Fare dodgers cost TransLink $16m in unpaid tickets

By: Jason Whittaker


The Queensland Government will ramp up its public transport enforcement regime after figures reveal fare dodgers have cost the government

The Queensland Government will ramp up its public transport enforcement regime after figures reveal fare dodgers have cost the government around $16 million in unpaid fares.

In the 12 months to June 1, 2009, TransLink Transit Officers issued 20,557 fines for fare evasion.

Most fare evaders on south east Queensland public transport are likely to be young; more than 82 percent of all fare evaders were under the age of 30. That’s the equivalent of 16,981 tickets, 261 full buses or 45 full three-car-trains.

In the same period commuters between the ages of 30 and 49 were issued 3,289 fines (or 16 per cent) while those over 50 years old received 206 fines (one per cent).

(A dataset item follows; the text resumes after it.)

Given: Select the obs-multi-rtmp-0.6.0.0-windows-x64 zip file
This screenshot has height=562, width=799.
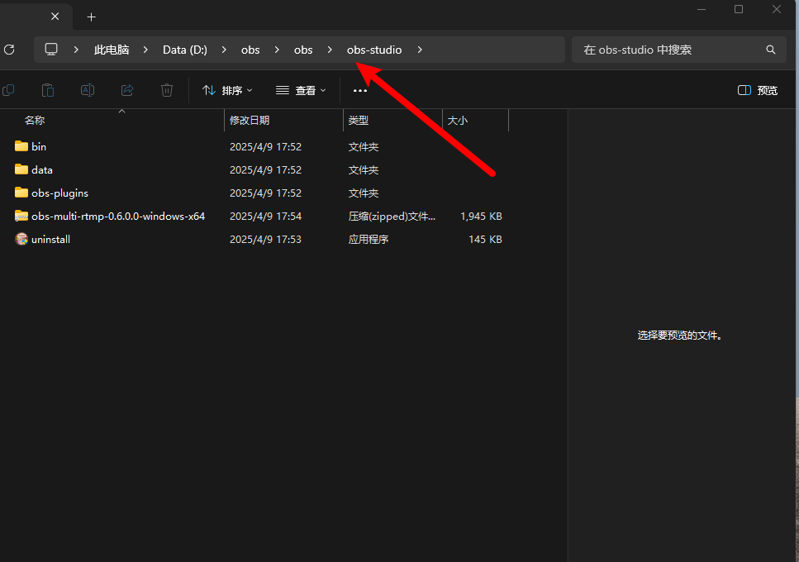Looking at the screenshot, I should coord(117,216).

A government spokesman says the three age brackets are represented equally in actual commuter numbers. That is, Gen Y, Gen X and the Baby Boomer generation each comprise an equal third of the total commuter base.

Transport Minister Rachel Nolan says the Queensland Government will crack down on fare evaders with a range of measures, such as securing fare gate access at city train stations and new powers and legislation for specially-trained TransLink Transit Officers.

Commuters face a $200 on-the-spot fine for fare evasion.